A fair question of fact was presented as to whether, when the accident happened, the operator, Harrington, was acting as an employee of the lessee or was still performing the work which was his duty to perform for the lessor, viz: erecting the crane in a safe and stabilized position, and it should have been submitted to the jury.
The evidence discloses that Harrington had a long-standing relationship with Action, having first worked for Action as an oiler and then as an operator. While it is true that Harrington appeared on more than 56 different payrolls during the year 1971, he also appeared on the books of Action as an employee and was paid $1,484.27 as wages by Action, during the same year. Harrington consistently worked upon Action equipment. When a job terminated Harrington would continue to report to Action’s yard and take his work assignments from Action’s dispatchers. In fact, following the happening of the accident, Harrington told the investigators of the Police Department and Department of Labor that he was employed by Action Crane Corporation. Again, at his examination before trial, held in May, 1973, he stated that, when he received his operating engineer’s license, he was first employed by Action *266and that he continued to work for Action up to the date of this examination. However, five days before the trial, Harrington changed this testimony.

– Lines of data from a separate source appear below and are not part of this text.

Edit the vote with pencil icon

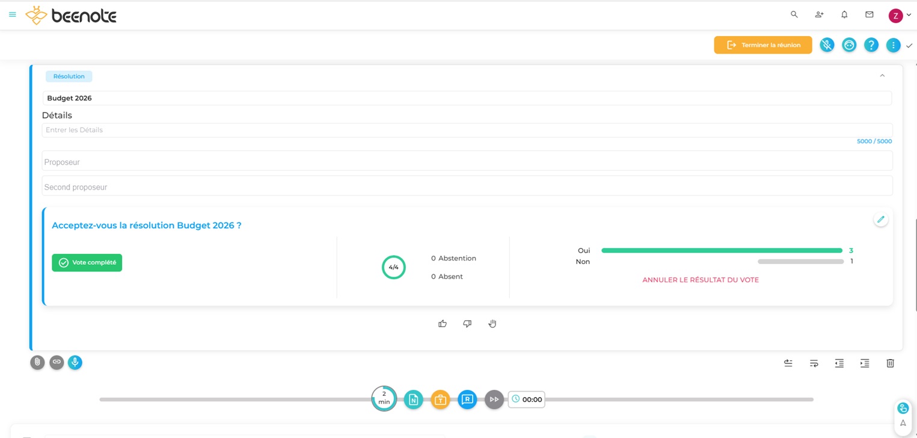pos(880,220)
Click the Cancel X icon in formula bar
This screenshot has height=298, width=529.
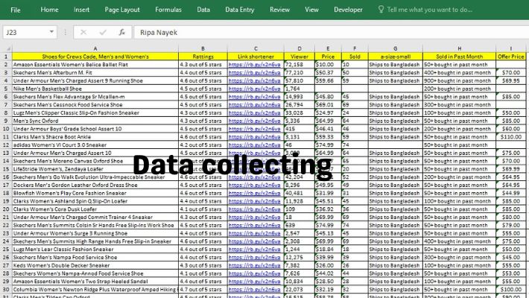pos(84,33)
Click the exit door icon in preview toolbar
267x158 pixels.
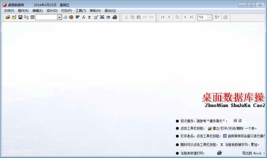click(217, 17)
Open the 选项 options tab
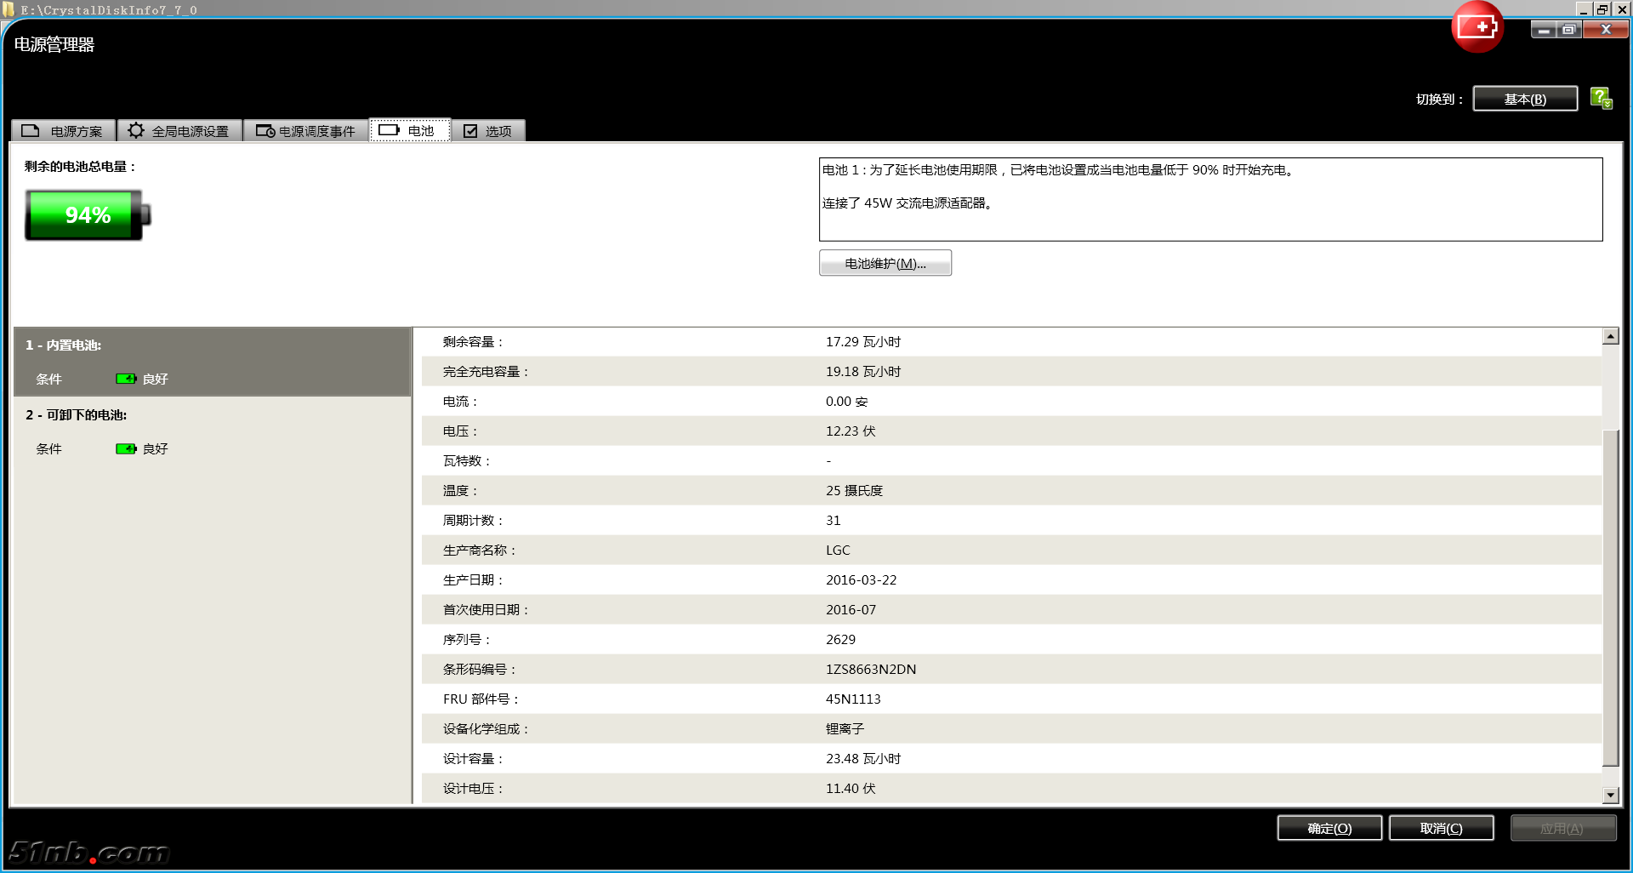This screenshot has width=1633, height=873. 488,131
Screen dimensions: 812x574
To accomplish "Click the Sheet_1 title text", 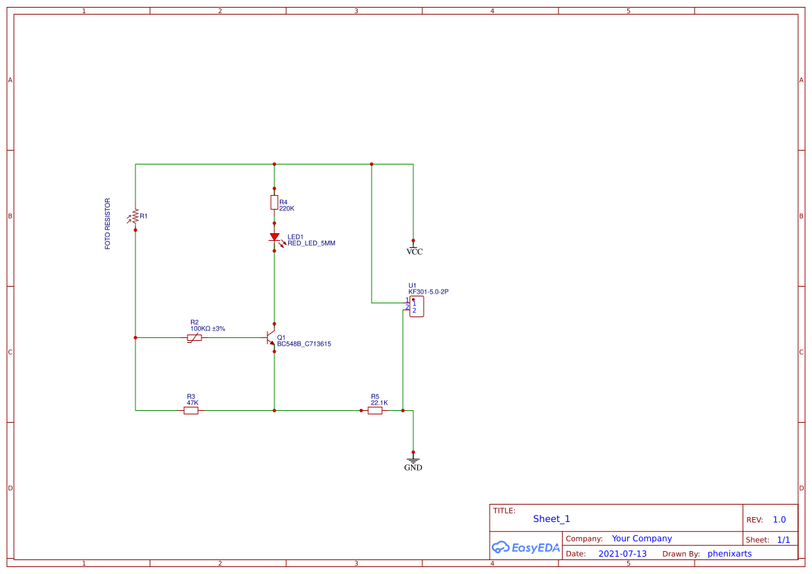I will tap(551, 518).
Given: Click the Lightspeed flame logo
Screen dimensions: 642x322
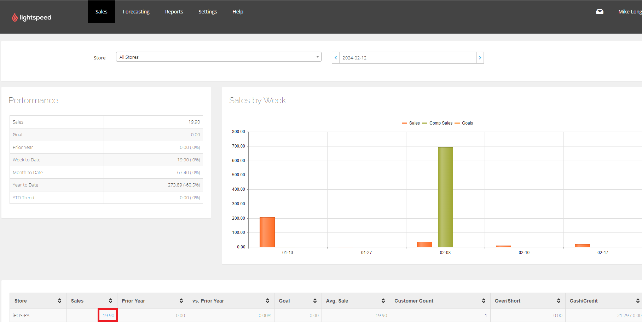Looking at the screenshot, I should [15, 17].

For the reasons given, the judgment of the Supreme Court, New York County (Chimera, J.), entered on March 12, 1975 should be modified, on the law and on the facts, to the extent of reversing so much thereof as (1) dismisses the complaint against defendant, Action Crane Corporation, and, (2) dismisses the cross complaints and cross claims of defendants, Turner Construction Company, Harrington, Plainview S. & S. Concrete Co. Inc., Geico, S. & S. Concrete Corporation and Westbury S. & S. Concrete Company, Inc., against Action Crane Corporation; and the interlocutory judgment entered on June 4, 1975, should be modified, on the law and on the facts, to the extent of reversing so much thereof as (1) dismisses plaintiffs’ complaint against defendant, Harrington, based upon sections 11 and 29 of the Workmen’s Compensation Law; (2) awards judgment to Turner and Geico against Plainview, S. & S. and Westbury based upon common-law indemnity and (3) apportions damages between Plainview, Harrington, S. & S. and Westbury, and a new trial ordered on the issues thus remaining. As modified, the judgments should be affirmed, with costs to plaintiffs as against defendants, Turner and Geico, and costs to abide the event as to the other litigants.